## EXERCISE INSTRUCTIONS
Of the records that follow, copy only the lines from the line containing "Task: Open the notifications bell" to the line containing "Image resolution: width=1920", both included, exactly as written.

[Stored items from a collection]
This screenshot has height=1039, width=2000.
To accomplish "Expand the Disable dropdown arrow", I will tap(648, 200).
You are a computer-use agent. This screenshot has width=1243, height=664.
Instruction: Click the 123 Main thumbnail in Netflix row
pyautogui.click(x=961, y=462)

---

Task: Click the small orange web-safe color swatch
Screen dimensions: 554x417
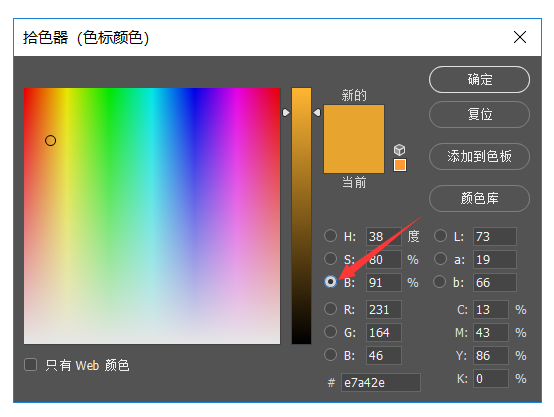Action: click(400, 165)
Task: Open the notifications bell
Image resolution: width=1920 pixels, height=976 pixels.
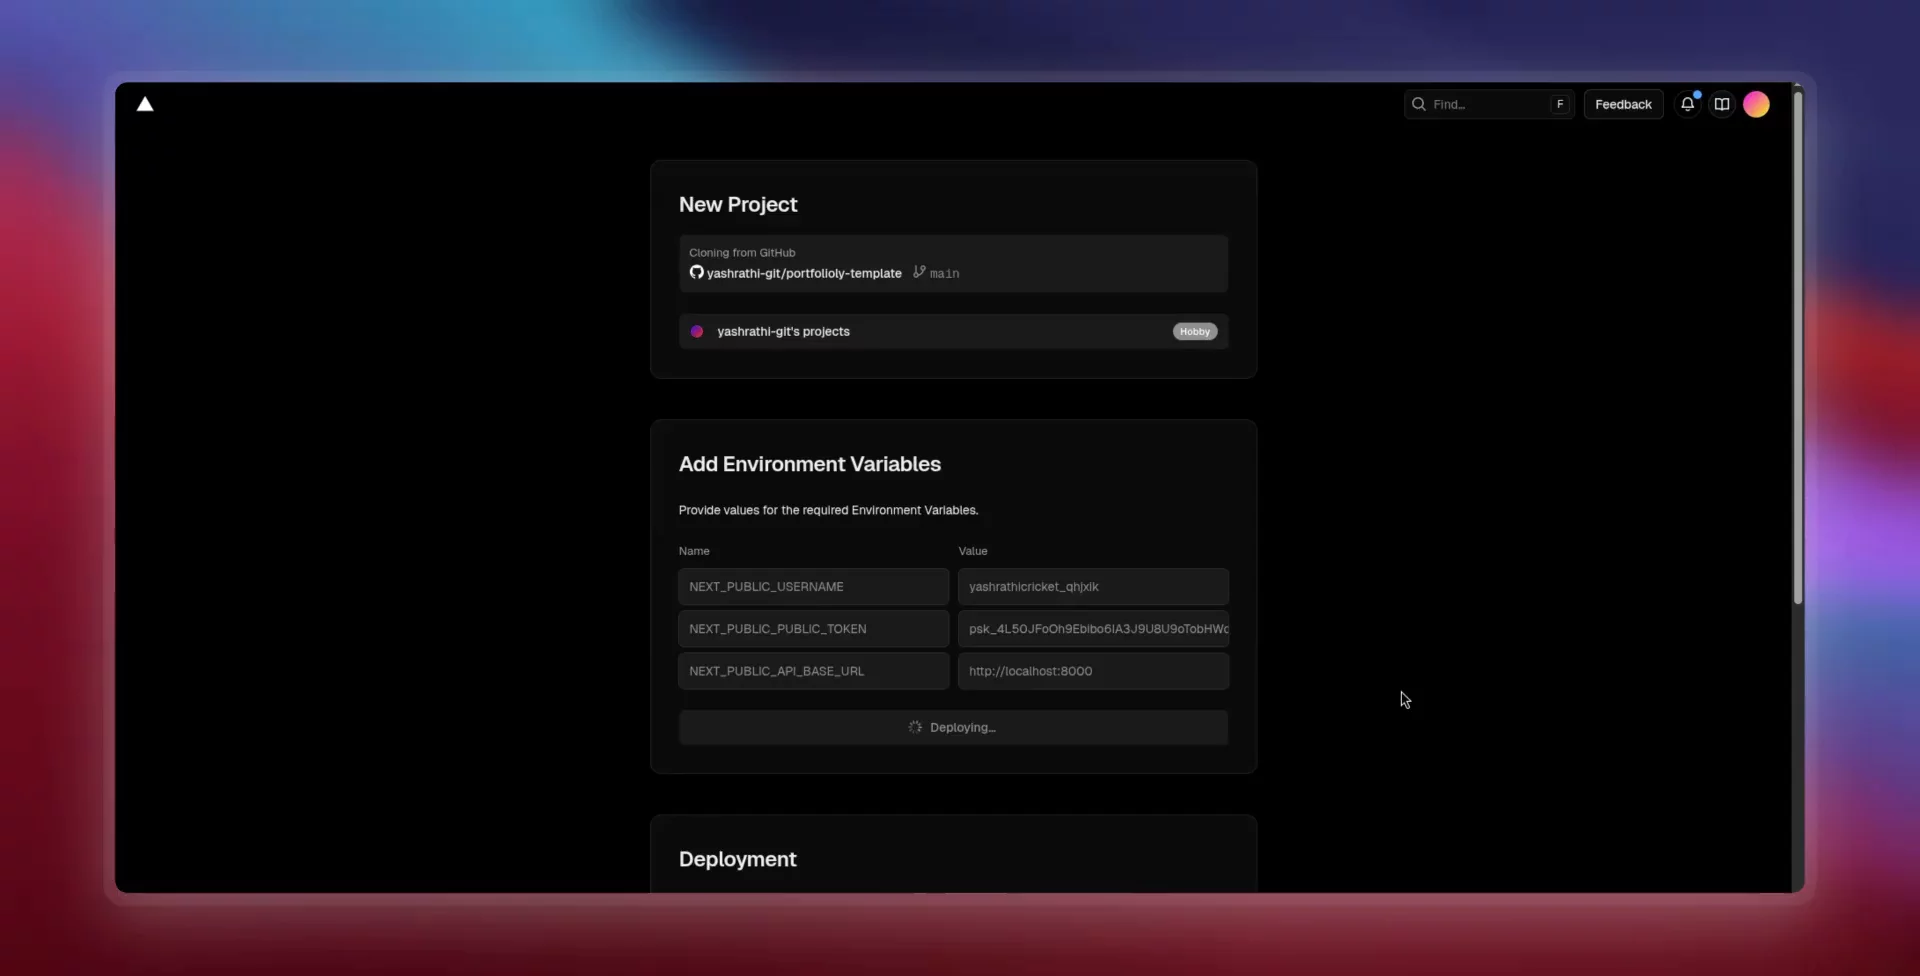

## ANSWER TO THE EXERCISE
Task: Open the notifications bell
Image resolution: width=1920 pixels, height=976 pixels.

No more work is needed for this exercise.